Verfahren unter Feststellung eines Dienstvergehens beendet
„Das behördliche Disziplinarverfahren ist abgeschlossen“, teilte das Innenministerium mit. „Das Verfahren wurde unter Feststellung eines Dienstvergehens eingestellt.“ Dabei sei auch berücksichtigt worden, dass das Ermittlungsverfahren der Staatsanwaltschaft gegen Schubert nach Zahlung einer Geldauflage eingestellt worden war. Zuvor hatten mehrere Medien darüber berichtet.
Keine Verurteilung wegen Vorteilsnahme
Schubert war Anfang 2024 erheblich unter Druck geraten, weil er jahrelang kostenlose VIP-Karten von Sportvereinen angenommen hatte. Die Staatsanwaltschaft hatte ein Verfahren wegen Vorteilsannahme gegen ihn im Dezember 2024 jedoch eingestellt – gegen Zahlung einer Geldauflage im fünfstelligen Bereich. Schubert bestritt stets, korrupt zu sein, räumte aber ein, sich angreifbar gemacht zu haben. Er wies in der Diskussion um sein Verhalten außerdem darauf hin, er habe die Einladungspraxis seiner Amtsvorgänger fortgesetzt und sie nach seinem Amtsantritt nicht infrage gestellt.

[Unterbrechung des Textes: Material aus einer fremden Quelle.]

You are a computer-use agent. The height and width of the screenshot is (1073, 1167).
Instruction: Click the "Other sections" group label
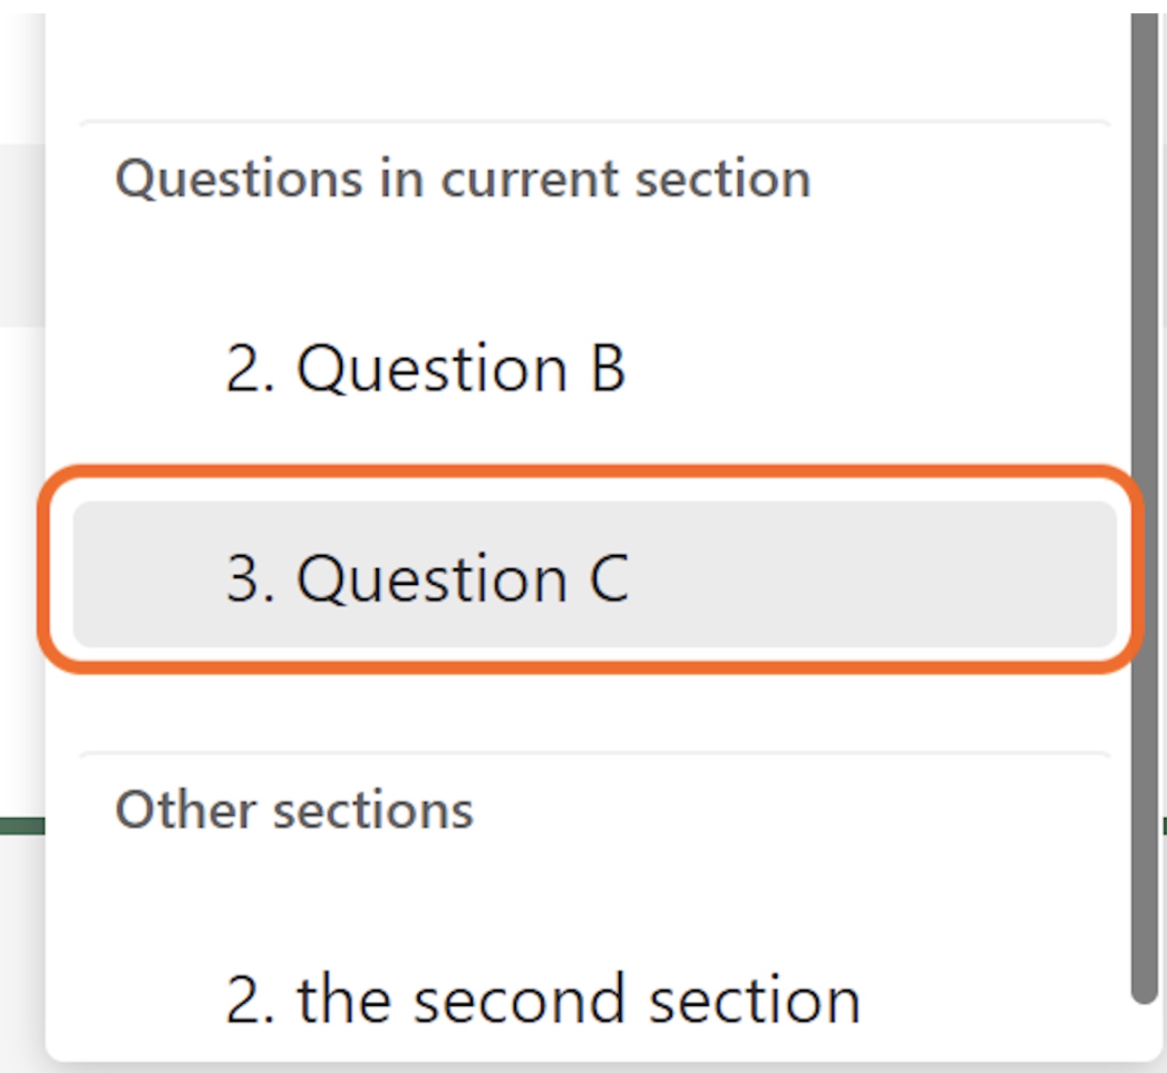[x=294, y=810]
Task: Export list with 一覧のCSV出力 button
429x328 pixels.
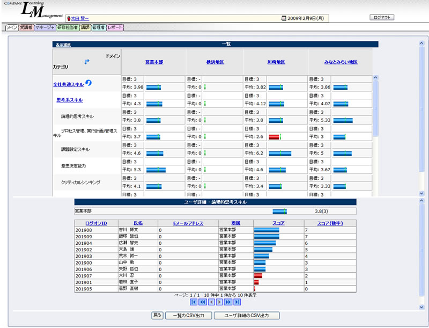Action: click(188, 316)
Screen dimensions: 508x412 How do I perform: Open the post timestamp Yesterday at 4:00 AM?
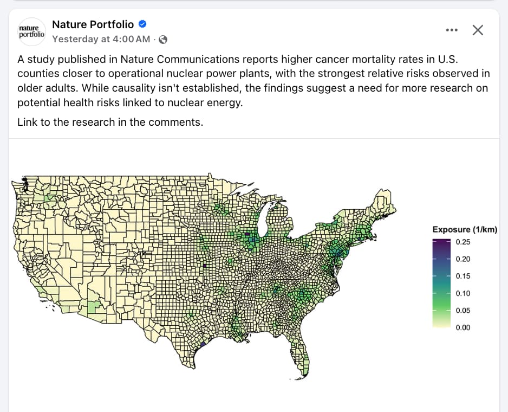(101, 39)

Bei einem Bürgerentscheid im vergangenen Mai sprach sich eine Mehrheit der Wählerinnen und Wähler für Schuberts Abwahl als Rathauschef aus. Er musste sein Amt nach rund sechseinhalb Jahren daraufhin vorzeitig abgeben. Das Disziplinarverfahren war eine weitere Folge der Affäre, die nun mit der Einstellung abgeschlossen ist.